Criterion A: Exposure to actual or threatened a) death, b) serious
injury,
c) sexual violence, in one or more of the following ways:
[X] Directly experiencing the traumatic event(s)
He states his opinion is the following:
2. Current Diagnoses
--------------------
a. Mental Disorder Diagnosis #1: Major Depressive Disorder
Comments, if any:
Veteran's symptoms are:
over-reactive, blaming irritability (see Behavioral Observations,
Irritability)
diminished pleasure (see Family history)
psychomotor agitation (see Occupational history, see Behavioral
Observations,
aggressive behavior)
concentration difficulties (see Remarks section, concentration
difficulty, PTSD
symptom checklist
recurrent thoughts of death (repeatedly holding a gun with
consideration of suicide)
He clearly indicates that he believes that I have major Depressive Disorder, but that he feels it is not related to military service as it was manifest prior to bootcamp; however, he wrongly assumed, through no basis in fact or evidence presented, that it was present before boot camp (pre-existing), was clearly present and by definition indicated from buddy statements, weight loss etc, pronounced and present upon return from desert storm, but it was absent for decades and then re-appeared 3-5 years ago. Again, there is no evidence, nor statements from me or anyone that alludes to my condition being absent between 1991 and today. Quite the contrary in fact.
Also, He disagrees with VMAC, Rhonda Bray’s assessment and diagnosis based on the idea that following, but made no efforts to get clarification from provider as to her assessment/diagnosis. There are many things I have discussed with Mrs. Bray, that I forgot or was uncomfortable discussing with a new/stranger physician:
“Veteran has been diagnosed with PTSD by his providers; however, the
basis of this diagnosis is unclear.”
Also, there is no mention of a significant event that was discussed in the exam concerning the death of a friend in February, 1991 Jeff Reel and the effects that had on me at the time and/or to this day.
At a minimum, I would ask that VA consider these issues/discrepancies in this exam, consider my memory and level of anxiety when I am at VA, documented by Rhonda Bray, that is so severe that she has suggested conducting clinic visits on VA provided equipment from home versus physically coming to the VAMC.
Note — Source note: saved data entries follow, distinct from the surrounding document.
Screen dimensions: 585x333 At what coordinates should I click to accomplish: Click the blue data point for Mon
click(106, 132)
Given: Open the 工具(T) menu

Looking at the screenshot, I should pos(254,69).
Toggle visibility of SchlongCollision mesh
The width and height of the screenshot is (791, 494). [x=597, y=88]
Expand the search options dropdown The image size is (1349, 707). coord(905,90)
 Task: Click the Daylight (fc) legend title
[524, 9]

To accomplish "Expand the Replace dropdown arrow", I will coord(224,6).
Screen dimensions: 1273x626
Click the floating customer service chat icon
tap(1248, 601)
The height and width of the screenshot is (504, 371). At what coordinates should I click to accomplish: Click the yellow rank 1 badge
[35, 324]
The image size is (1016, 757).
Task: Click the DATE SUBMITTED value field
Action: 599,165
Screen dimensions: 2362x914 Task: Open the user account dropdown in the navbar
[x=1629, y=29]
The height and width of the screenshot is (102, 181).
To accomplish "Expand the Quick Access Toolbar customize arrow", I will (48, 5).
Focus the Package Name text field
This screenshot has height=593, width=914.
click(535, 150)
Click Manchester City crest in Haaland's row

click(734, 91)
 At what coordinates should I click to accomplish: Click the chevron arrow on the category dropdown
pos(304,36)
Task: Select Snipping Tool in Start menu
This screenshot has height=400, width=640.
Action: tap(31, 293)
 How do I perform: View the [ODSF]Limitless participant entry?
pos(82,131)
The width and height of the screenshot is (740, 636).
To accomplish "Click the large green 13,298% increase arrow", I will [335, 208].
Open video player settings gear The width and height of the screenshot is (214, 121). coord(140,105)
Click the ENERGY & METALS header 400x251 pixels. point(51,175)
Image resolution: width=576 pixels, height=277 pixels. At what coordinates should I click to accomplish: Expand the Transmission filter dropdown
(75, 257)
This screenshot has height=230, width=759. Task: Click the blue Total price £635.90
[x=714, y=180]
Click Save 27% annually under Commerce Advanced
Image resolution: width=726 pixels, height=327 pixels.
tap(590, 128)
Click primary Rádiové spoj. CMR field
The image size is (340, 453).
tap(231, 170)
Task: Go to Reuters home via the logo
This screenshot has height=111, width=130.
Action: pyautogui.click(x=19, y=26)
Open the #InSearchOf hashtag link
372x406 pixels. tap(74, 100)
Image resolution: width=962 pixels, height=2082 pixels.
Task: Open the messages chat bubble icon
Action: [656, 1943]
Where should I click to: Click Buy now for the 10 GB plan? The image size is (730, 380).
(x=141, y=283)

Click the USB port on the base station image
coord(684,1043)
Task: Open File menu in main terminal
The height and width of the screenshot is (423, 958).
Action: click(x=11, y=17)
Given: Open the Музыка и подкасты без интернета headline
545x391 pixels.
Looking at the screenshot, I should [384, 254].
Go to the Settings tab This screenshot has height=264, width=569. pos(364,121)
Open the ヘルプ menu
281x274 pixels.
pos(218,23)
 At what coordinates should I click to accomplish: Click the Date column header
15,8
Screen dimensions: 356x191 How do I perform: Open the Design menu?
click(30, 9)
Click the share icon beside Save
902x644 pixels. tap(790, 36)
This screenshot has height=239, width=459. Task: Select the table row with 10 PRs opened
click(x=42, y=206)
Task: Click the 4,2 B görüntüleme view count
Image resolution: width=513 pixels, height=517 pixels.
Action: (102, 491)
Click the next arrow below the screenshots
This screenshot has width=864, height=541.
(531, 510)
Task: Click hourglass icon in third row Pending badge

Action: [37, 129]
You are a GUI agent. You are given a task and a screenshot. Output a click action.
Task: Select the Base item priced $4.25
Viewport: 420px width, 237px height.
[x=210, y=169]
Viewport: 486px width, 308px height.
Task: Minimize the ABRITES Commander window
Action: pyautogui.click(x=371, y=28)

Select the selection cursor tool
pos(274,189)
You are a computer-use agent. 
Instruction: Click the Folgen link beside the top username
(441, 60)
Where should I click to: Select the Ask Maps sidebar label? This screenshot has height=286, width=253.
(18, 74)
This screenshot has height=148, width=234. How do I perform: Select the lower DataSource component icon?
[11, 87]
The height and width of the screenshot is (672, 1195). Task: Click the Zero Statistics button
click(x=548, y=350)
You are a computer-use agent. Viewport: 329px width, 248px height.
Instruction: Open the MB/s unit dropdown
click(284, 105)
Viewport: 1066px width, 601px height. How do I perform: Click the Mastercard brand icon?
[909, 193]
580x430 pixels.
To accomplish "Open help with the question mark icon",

Also, please consider that I requested my wife be allowed into the exam room due to this anxiety and my memory issues and was refused.
In closing, please also consider that, though this doctor disagreed with prior VA diagnosis of PTSD, he does support a clear diagnosis of Major Depressive Disorder, perhaps mis-diagnosed as PTSD, acknowledges it was present prior to service, but does not address whether it may have been aggrivated as a result of service in Desert Storm by one of the many stressful events that took place. Myself, as a veteran, would not be able to distinguish myself the proper claimed disability (PTSD or Major Depressive Disorder) and therefor sought help/claim for the PTSD diagnosis from VAMC.